- WORK TO BE COMPLETED
Using the Roth IRA text below, answer these questions:
(a) What can the lack of other taxable income make tax-free for seniors?
(b) Which part of a Roth IRA can be withdrawn at any time and for any reason?
(c) At what age do accounts with required minimum distribution rules make the owner start taking money out?

- GIVEN TEXT
::::::::::

2. And they won't count toward your taxable income
This is similar to the first point, but it's also worth pointing out that, no matter how much money you withdraw from your Roth IRA, it won't drive up your taxable income. This can have major implications for seniors, as the lack of other taxable income can make Social Security benefits tax-free as well.
3. You can use some of your Roth IRA savings early if you need
If you're not 59 1/2 yet, that doesn't mean your account is off-limits. There are a few reasons you can use your IRA early -- such as for a first-time home purchase or college expenses. And with a Roth IRA, you can withdraw any of your original contributions (but not investment gains) at any time, and for any reason.
4. You don't have to take your money out at all
Unlike 401(k)s, traditional IRAs, and other pre-tax retirement accounts, Roth IRAs are not subject to required minimum distributionrules. Unlike these accounts, which require that the owner begin taking money out starting at age 70 1/2, the Roth IRA has no such requirement. You can leave your money alone to grow for as long as you'd like. In fact, this feature has made Roth IRAs a popular estate-planning tool.

::::::::::

- DATA SHOWN
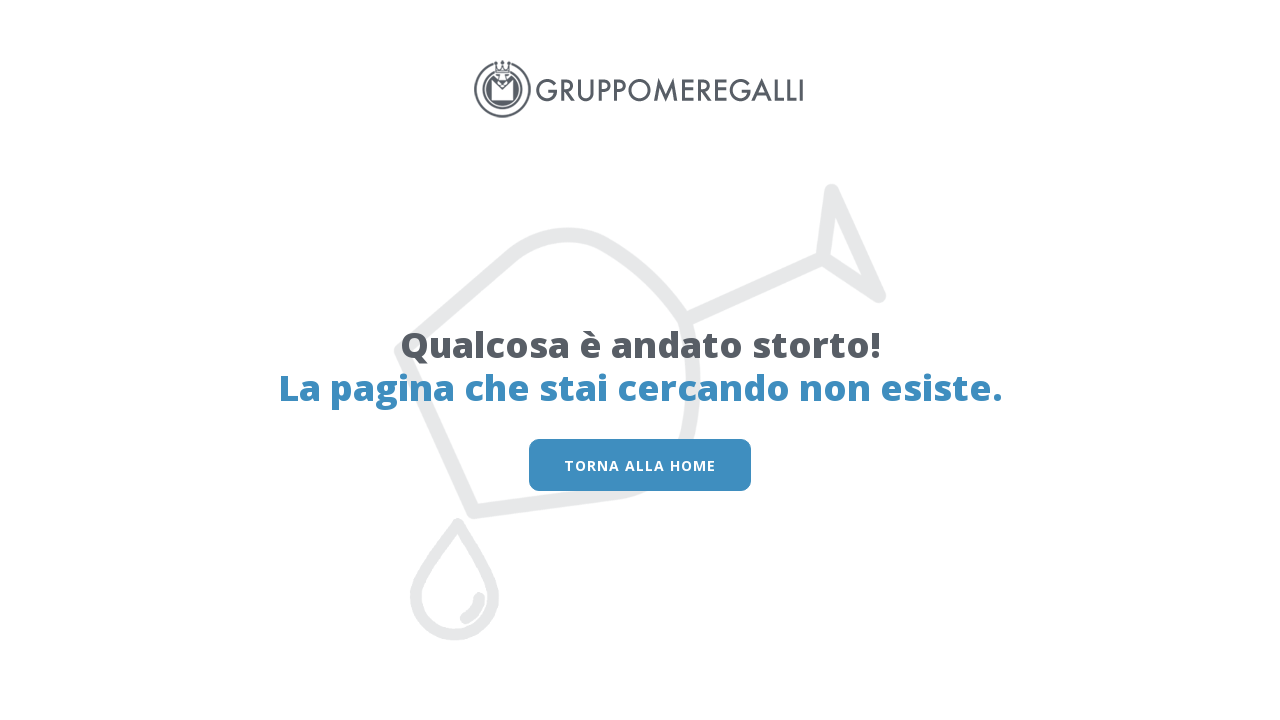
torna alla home (640, 465)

::::::::::

- REPLY TO THE EXERCISE
(a) Social Security benefits
(b) Your original contributions, but not investment gains
(c) 70 1/2